▶ **What to work on**
Continue the tutorial on removing Lending Club loan columns, starting right after its final line of code.

After analyzing each column, we can conclude that the following features need to be removed:

• id: randomly generated field by Lending Club for unique identification purposes only
• member_id: also a randomly generated field by Lending Club for unique identification purposes only
• funded_amnt: leaks data from the future (after the loan is already started to be funded)
• funded_amnt_inv: also leaks data from the future (after the loan is already started to be funded)
• grade: contains redundant information as the interest rate column (int_rate)
• sub_grade: also contains redundant information as the interest rate column (int_rate)
• emp_title: requires other data and a lot of processing to potentially be useful
• issue_d: leaks data from the future (after the loan is already completed funded)

Recall that Lending Club assigns a grade and a sub-grade based on the borrower's interest rate. While the grade and sub_grade values are categorical, the int_rate column contains continuous values, which are better suited for machine learning.

Let's now drop these columns from the Dataframe before moving onto the next group of columns.

Instructions

Use the Dataframe method drop to remove the following columns from theloans_2007 Dataframe:

• id
• member_id
• funded_amnt
• funded_amnt_inv
• grade
• sub_grade
• emp_title
• issue_d

loans_2007 = loans_2007.drop(["id", "member_id", "funded_amnt", "funded_amnt_inv", "grade", "sub_grade", "emp_title", "issue_d"], axis=1)

▶ **Supplied material**
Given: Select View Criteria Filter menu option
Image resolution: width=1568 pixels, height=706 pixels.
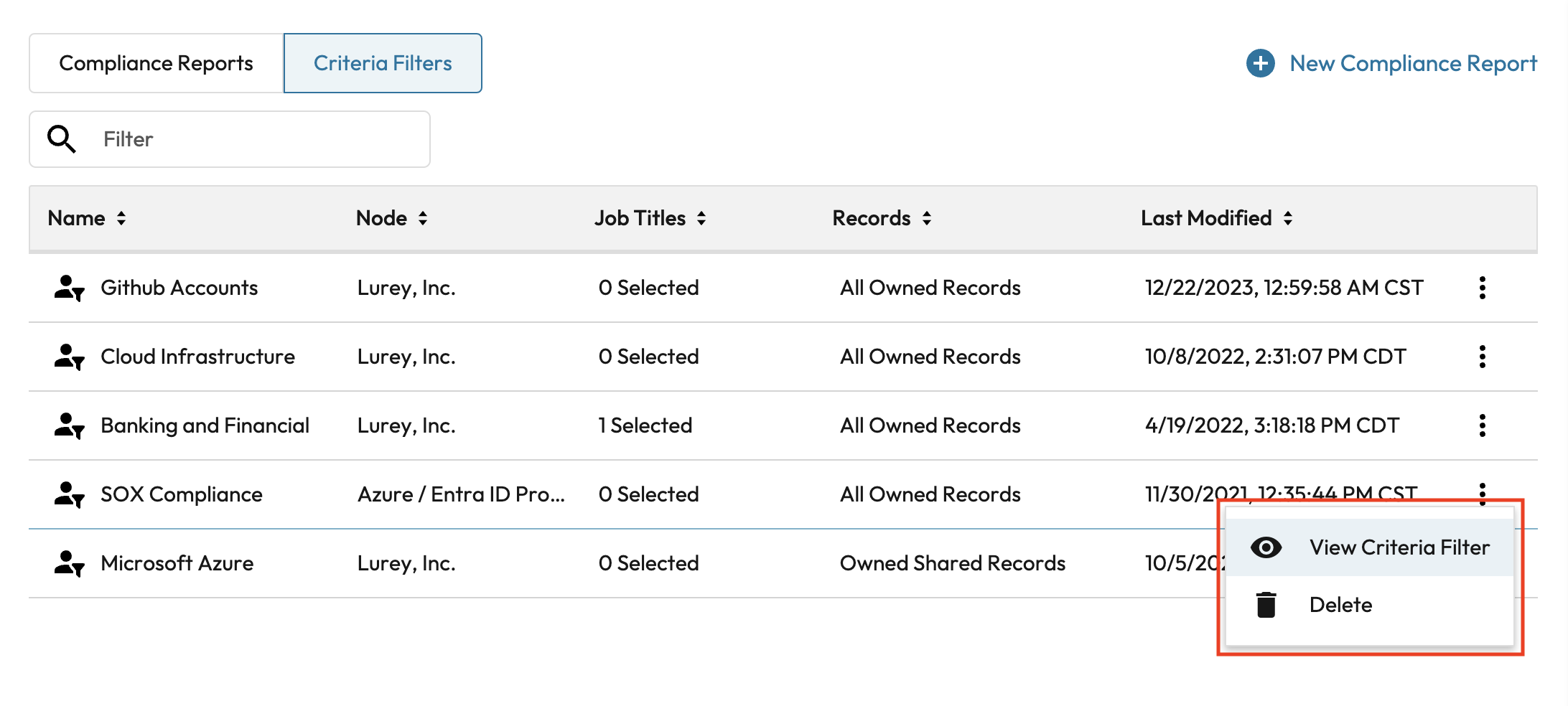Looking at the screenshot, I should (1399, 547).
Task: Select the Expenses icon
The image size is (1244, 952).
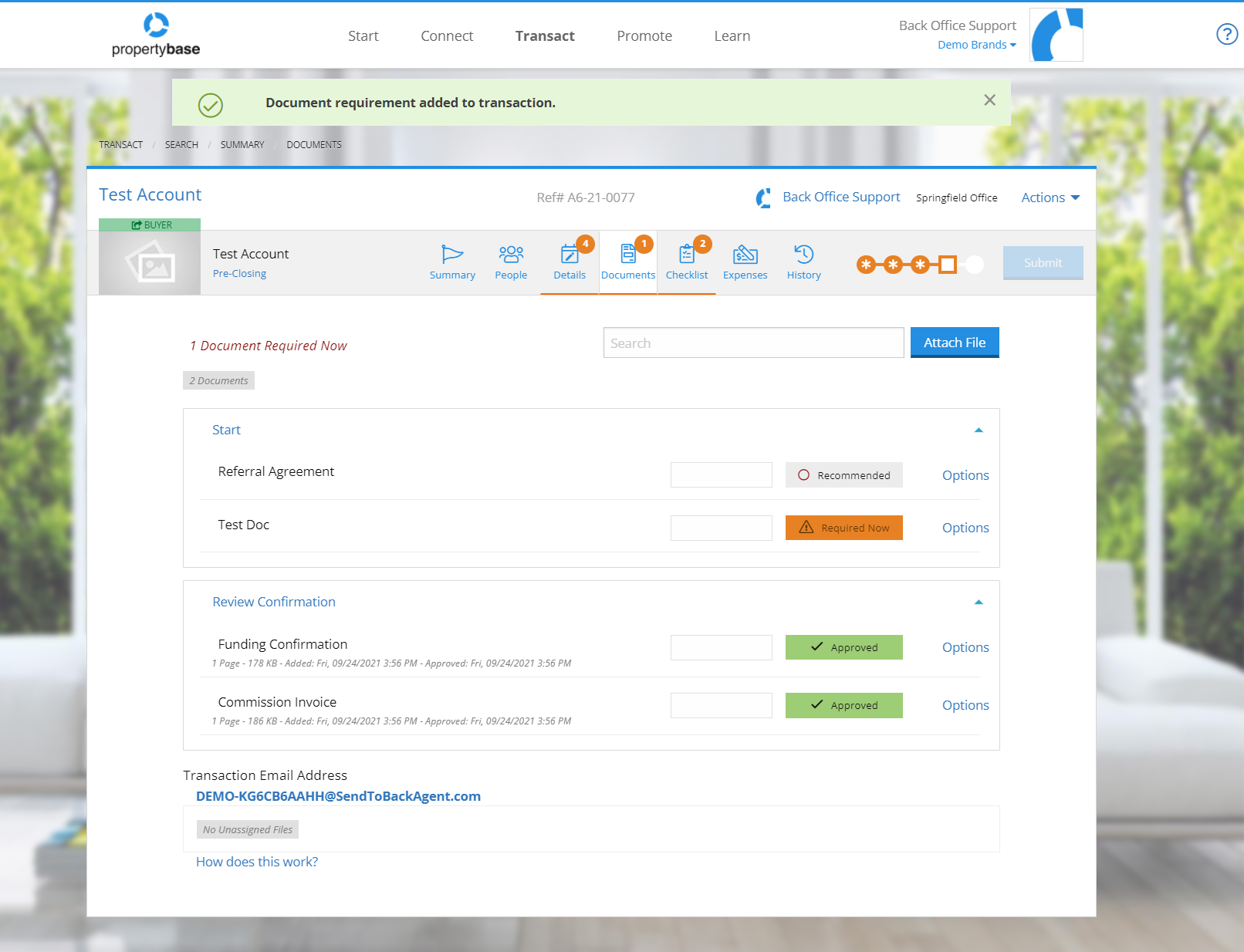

▶ **Task output**
 

5: Second Group Of Features
Let's now look at the next 18 columns:

name    dtype    first value    description
title    object    Computer    The loan title provided by the borrower
zip_code    object    860xx    The first 3 numbers of the zip code provided by the borrower in the loan application.
addr_state    object    AZ    The state provided by the borrower in the loan application
dti    float64    27.65    A ratio calculated using the borrower’s total monthly debt payments on the total debt obligations, excluding mortgage and the requested LC loan, divided by the borrower’s self-reported monthly income.
delinq_2yrs    float64    0    The number of 30+ days past-due incidences of delinquency in the borrower's credit file for the past 2 years
earliest_cr_line    object    Jan-1985    The month the borrower's earliest reported credit line was opened
inq_last_6mths    float64    1    The number of inquiries in past 6 months (excluding auto and mortgage inquiries)
open_acc    float64    3    The number of open credit lines in the borrower's credit file.
pub_rec    float64    0    Number of derogatory public records
revol_bal    float64    13648    Total credit revolving balance
revol_util    object    83.7%    Revolving line utilization rate, or the amount of credit the borrower is using relative to all available revolving credit.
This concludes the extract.